→ Work required: From the items below, output the lines from the one with "This screenshot has height=548, width=741." up to and including the one with "I will 297,19." as a Markdown table with columns Row and Text, leaving out blank lines.

→ Given records:
========
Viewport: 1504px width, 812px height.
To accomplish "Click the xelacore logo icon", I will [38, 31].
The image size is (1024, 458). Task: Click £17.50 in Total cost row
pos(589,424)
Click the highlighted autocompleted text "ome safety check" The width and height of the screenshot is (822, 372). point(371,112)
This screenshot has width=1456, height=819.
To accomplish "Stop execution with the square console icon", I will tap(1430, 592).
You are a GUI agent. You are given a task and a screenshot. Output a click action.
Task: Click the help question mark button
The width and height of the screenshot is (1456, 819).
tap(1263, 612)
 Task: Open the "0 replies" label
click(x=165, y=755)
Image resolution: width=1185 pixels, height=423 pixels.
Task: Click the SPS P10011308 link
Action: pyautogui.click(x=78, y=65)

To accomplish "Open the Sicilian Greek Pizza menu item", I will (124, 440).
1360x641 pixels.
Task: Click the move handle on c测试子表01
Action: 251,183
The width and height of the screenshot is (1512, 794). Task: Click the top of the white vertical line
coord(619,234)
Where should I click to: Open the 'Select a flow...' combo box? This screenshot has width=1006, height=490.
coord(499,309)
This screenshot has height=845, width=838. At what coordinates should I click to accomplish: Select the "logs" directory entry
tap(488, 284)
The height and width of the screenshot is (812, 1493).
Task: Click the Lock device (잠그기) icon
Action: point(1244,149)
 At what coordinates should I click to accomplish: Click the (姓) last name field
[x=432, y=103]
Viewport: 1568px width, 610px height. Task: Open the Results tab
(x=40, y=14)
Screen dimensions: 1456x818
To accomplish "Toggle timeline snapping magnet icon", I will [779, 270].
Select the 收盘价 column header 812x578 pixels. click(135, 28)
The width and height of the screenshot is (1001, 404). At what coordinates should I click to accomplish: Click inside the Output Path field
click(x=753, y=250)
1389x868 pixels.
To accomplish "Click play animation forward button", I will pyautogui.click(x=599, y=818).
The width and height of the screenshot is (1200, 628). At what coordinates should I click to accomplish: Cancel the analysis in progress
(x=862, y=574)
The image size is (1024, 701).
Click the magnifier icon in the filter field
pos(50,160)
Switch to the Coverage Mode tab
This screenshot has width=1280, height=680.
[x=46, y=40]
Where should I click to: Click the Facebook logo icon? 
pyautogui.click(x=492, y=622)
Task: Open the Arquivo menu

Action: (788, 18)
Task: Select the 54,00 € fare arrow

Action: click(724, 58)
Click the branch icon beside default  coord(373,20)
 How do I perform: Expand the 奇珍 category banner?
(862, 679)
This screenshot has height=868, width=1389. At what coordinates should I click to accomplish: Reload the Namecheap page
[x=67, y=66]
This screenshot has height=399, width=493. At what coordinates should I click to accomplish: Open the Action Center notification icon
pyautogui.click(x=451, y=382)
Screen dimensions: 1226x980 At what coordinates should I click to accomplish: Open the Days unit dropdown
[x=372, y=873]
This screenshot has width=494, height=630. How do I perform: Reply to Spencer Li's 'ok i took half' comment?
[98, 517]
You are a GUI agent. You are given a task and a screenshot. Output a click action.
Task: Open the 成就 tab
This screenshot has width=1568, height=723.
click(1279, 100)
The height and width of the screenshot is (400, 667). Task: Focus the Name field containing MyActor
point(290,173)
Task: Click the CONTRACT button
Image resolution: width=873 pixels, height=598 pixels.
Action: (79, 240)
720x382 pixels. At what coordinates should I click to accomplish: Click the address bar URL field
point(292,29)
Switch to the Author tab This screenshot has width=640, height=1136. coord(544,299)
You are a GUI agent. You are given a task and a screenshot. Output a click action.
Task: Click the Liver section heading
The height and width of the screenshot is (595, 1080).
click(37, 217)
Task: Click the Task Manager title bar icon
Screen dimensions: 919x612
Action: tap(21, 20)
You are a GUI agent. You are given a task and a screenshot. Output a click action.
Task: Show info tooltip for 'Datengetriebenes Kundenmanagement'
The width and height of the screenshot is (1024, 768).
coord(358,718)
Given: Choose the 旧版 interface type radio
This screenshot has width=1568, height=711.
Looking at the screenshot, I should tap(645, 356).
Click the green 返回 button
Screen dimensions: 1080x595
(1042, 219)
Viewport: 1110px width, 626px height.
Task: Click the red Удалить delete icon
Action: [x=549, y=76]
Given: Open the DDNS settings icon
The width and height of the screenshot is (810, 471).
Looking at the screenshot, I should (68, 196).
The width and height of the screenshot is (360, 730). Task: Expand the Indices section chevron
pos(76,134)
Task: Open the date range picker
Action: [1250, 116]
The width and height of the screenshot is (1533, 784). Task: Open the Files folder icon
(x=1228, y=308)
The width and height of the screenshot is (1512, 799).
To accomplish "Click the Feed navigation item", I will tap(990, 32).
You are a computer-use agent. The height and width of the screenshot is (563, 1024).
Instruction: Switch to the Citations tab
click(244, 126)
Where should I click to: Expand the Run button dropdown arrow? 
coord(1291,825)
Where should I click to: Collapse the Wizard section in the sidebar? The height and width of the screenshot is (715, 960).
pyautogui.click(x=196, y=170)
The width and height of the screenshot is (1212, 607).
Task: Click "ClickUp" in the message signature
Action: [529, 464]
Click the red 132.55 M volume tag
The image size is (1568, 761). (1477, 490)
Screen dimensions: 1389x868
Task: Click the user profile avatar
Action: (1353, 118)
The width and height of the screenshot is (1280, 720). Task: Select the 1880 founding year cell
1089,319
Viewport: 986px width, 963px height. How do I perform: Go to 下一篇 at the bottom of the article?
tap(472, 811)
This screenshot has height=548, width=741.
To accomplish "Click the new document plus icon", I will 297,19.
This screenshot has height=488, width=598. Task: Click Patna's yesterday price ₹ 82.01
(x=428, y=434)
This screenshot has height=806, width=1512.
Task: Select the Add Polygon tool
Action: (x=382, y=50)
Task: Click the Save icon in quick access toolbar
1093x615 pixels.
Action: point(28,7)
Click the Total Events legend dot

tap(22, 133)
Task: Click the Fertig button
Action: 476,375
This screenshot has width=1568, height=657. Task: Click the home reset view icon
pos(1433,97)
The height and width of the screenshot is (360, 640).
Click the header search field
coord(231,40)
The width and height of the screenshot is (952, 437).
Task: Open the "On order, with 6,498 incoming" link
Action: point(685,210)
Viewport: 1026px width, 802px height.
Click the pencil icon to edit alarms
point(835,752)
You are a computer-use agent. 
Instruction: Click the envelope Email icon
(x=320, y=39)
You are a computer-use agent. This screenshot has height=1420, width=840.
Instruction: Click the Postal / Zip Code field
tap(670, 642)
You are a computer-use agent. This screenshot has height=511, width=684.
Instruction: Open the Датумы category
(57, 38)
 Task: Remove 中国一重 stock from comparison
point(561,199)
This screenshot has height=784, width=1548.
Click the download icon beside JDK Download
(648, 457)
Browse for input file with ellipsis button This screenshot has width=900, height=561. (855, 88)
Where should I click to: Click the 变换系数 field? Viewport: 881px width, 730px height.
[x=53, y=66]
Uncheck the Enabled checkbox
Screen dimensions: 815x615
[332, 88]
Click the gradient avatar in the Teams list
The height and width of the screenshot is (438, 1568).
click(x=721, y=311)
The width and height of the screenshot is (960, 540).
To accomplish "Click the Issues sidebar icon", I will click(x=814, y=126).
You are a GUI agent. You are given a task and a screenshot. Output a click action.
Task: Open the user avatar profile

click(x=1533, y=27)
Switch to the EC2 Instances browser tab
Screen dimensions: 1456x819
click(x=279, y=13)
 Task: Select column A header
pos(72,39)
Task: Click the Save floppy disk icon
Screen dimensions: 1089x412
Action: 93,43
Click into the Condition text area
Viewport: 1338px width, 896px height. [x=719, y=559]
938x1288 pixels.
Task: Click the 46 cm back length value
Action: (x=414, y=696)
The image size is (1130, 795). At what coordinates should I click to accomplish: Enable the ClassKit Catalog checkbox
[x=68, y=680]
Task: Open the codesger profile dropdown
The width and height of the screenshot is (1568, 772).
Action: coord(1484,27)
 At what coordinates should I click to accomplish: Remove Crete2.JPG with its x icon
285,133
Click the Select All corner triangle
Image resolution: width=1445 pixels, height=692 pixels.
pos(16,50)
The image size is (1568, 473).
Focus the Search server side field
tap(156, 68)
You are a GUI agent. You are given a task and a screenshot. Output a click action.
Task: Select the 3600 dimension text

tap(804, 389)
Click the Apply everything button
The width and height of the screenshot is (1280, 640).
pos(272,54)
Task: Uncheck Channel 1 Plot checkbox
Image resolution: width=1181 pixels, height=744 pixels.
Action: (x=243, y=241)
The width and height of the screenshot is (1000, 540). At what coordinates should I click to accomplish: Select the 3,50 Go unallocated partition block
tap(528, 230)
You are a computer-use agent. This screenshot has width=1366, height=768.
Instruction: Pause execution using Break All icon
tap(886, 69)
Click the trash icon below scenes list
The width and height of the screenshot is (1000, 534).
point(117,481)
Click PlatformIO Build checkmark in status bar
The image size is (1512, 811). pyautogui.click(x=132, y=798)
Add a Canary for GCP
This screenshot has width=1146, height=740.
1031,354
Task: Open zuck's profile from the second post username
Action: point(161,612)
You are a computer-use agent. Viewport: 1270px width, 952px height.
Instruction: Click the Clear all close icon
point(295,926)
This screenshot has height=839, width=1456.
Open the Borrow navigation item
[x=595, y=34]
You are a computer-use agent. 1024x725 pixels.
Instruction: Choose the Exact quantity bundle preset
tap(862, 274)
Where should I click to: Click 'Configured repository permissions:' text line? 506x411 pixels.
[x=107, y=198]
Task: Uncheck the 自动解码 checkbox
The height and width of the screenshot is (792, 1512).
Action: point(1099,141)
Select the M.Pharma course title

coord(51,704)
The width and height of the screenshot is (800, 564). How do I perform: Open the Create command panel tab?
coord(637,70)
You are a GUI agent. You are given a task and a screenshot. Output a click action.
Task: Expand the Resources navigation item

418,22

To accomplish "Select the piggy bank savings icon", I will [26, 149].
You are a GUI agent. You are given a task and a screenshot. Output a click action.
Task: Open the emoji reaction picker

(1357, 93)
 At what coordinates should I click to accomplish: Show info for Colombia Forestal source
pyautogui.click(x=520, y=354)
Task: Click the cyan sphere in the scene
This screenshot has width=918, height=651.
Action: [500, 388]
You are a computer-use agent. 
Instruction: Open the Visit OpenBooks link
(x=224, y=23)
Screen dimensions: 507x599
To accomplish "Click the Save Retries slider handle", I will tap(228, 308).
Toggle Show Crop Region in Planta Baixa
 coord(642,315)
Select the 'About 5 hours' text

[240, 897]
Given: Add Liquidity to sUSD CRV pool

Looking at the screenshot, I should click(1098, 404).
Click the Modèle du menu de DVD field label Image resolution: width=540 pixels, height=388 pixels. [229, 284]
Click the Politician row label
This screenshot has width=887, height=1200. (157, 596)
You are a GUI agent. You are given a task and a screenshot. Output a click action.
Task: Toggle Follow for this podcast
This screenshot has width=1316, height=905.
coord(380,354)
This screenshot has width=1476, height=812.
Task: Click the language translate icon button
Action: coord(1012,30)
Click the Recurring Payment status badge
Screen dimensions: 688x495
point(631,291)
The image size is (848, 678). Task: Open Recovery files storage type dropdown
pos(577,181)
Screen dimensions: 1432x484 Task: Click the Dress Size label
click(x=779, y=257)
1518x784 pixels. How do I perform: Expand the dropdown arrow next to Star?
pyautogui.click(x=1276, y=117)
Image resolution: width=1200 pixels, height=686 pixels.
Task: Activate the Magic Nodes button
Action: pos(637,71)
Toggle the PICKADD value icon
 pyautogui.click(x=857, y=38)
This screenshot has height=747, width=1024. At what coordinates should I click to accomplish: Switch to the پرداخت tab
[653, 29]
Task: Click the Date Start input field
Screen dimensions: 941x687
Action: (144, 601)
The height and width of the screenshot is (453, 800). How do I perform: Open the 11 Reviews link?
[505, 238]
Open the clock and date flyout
========
→ Written response:
| Row | Text |
|---|---|
| 1 | This screenshot has height=548, width=741. |
| 2 | To accomplish "Click the new document plus icon", I will 297,19. |